Intellectual Honesty in Confronting History
Slavery was often normalized because it was economically viable, not due to unique cruelty. This fact does not excuse historical actions but provides context. A fact-based approach, free from ideological bias, ensures inclusivity and accurately represents all victims—whether in Timbuktu, Istanbul, or Charleston.
Balancing Universal and Specific Truths
While slavery’s global scale underscores its universality, specific systems like the transatlantic trade warrant unique attention due to their racialized brutality and enduring legacy. The systemic racism embedded in American slavery still shapes inequalities, demanding targeted reckoning. Recognizing both broad patterns and specific atrocities ensures historical clarity.
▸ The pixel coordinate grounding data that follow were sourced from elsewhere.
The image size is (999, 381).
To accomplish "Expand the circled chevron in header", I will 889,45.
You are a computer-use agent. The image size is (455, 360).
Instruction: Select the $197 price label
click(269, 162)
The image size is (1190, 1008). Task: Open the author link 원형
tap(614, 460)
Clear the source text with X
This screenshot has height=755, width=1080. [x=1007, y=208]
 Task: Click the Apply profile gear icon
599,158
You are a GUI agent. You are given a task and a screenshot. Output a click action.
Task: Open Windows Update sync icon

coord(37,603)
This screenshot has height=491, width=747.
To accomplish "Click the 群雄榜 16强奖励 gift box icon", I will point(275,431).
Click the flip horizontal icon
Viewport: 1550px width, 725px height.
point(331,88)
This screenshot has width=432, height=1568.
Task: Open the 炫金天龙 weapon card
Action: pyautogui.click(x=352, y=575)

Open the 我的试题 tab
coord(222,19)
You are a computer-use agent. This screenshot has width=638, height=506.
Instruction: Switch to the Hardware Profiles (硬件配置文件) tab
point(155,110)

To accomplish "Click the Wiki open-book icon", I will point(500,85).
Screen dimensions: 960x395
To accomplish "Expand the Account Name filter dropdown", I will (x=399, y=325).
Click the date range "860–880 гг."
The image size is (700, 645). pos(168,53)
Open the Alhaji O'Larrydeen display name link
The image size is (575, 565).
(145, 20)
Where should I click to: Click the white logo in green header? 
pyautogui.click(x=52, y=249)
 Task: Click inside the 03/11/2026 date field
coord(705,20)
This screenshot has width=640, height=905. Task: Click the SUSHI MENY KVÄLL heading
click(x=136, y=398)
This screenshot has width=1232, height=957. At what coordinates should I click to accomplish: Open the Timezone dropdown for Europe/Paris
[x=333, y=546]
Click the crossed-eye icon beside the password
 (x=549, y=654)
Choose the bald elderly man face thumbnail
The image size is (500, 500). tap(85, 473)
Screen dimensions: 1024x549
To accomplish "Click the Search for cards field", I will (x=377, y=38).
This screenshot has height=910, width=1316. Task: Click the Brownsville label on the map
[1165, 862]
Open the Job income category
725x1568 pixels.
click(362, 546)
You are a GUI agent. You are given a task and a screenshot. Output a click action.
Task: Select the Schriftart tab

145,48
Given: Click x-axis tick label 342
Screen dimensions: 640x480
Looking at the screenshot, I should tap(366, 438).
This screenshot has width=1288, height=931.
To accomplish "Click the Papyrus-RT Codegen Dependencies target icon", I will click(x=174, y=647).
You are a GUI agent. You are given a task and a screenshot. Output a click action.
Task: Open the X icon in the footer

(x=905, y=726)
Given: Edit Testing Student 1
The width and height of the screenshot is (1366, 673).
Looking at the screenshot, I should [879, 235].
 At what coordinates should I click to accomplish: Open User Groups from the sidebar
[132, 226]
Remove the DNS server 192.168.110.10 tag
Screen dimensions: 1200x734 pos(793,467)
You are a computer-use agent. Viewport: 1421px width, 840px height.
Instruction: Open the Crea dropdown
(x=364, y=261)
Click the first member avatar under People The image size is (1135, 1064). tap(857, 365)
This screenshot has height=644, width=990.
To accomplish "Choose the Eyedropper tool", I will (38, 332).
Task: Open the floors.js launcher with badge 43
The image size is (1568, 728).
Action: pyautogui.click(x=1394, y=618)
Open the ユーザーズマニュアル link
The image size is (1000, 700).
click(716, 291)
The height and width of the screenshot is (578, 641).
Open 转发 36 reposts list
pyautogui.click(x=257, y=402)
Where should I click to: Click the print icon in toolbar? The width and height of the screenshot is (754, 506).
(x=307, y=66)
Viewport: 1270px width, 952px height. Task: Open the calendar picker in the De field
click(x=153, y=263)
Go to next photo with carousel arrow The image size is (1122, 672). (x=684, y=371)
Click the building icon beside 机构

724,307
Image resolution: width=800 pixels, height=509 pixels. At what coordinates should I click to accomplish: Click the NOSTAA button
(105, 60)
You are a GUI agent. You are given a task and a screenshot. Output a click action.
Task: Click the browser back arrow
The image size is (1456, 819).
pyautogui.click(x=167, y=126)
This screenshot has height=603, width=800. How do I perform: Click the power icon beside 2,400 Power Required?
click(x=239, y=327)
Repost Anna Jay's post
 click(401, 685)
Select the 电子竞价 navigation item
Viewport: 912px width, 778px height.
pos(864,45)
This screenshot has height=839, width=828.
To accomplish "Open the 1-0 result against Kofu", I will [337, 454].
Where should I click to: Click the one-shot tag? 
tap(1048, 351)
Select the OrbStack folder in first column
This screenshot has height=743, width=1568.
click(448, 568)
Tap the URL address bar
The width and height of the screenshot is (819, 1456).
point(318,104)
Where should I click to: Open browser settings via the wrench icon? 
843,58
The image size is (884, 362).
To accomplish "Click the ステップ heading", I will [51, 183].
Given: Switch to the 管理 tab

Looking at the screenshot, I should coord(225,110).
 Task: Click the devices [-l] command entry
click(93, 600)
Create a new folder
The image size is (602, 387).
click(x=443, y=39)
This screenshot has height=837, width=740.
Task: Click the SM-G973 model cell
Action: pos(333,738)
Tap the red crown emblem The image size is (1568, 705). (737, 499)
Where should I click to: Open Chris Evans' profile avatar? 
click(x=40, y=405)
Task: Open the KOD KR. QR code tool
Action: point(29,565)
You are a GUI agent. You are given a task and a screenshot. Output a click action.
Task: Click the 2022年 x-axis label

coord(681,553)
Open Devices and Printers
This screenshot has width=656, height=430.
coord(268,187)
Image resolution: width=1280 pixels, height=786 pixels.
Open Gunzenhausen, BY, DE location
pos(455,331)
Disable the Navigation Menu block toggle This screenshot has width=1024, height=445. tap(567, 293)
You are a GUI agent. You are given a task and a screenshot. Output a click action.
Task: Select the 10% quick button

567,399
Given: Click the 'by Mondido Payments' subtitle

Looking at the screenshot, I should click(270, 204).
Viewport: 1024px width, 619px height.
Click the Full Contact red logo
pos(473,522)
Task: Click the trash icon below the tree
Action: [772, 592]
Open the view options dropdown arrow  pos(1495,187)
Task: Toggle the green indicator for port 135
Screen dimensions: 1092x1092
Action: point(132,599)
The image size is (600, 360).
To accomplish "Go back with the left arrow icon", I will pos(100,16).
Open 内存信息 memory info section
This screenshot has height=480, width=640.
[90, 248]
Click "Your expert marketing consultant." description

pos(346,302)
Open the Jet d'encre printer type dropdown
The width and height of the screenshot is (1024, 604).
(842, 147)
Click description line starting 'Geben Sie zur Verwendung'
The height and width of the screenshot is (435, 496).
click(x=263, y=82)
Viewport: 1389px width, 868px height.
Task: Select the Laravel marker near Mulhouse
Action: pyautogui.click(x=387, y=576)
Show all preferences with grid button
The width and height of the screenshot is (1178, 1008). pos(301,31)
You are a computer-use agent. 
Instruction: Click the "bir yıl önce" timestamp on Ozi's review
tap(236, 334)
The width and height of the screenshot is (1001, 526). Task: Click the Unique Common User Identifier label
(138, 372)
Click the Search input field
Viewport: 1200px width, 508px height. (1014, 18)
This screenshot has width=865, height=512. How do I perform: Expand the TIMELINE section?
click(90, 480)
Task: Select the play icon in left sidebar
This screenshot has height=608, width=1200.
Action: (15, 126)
Historical Context: After 1865, Southern states exploited loopholes in the 13th Amendment, which abolished slavery "except as a punishment for crime." This led to convict leasing and debt peonage, primarily targeting Black Americans.
Key Facts:
Convict leasing (1865–1920s) saw Black men, often arrested on minor or fabricated charges (e.g., vagrancy), leased to private companies for labor in mines, railroads, and plantations. Conditions were brutal, with high mortality rates.
By the 1880s, states like Alabama leased thousands annually, generating significant revenue. The practice declined after exposés (e.g., Slavery by Another Name by Douglas Blackmon, 2008) but lingered in some areas into the 1940s.
Debt peonage trapped Black and poor white sharecroppers in cycles of debt to landowners, forcing them to work indefinitely. The U.S. Department of Justice investigated peonage cases into the 1940s, with some prosecutions as late as 1945.
Estimates suggest tens of thousands were ensnared in these systems, effectively replicating slavery’s exploitation. Significance: These practices reveal that slavery-like conditions continued for Black Americans, showing that 1865 did not mark a clean end to coerced labor.
Historical Context: Beyond shanghaiing and convict leasing, other coercive labor practices persisted in the U.S., affecting diverse groups.
Key Facts:
In the Pacific Northwest, Native Americans (First Nations people) faced forced labor in early 20th-century logging and fishing industries, often through debt or coercion, with reports into the 1930s (per Native American Labor History, 2015).
Immigrant laborers, particularly Chinese and Mexican workers, faced exploitative systems like contract labor or bracero programs, with conditions bordering on servitude. For example, Chinese workers on railroads post-1865 were often bound by debts or threats, with cases reported into the 1900s.
Human trafficking for prostitution, targeting women (mostly white and immigrant) in urban centers like New York and Chicago, peaking in the early 20th century. The Mann Act of 1910 aimed to curb this, but cases persisted into the 1930s (per FBI records). Significance: These examples illustrate that forced labor extended beyond Black victims, affecting Native Americans, immigrants, and white women, further debunking the idea that slavery ended in 1865.
Conclusion
Slavery’s evils, rooted in the dehumanization of millions, were a global tragedy spanning continents and centuries. By categorizing its historical manifestations—African systems, the Arab trade, the transatlantic trade, and Eurasian practices—we uncover the full extent of its horrors. Confronting history with intellectual rigor honors all victims and guards against oversimplified narratives. Slavery’s legacy demands not selective outrage but a resolute pursuit of truth, fostering a deeper understanding of shared humanity and the vigilance needed to prevent such atrocities in the future.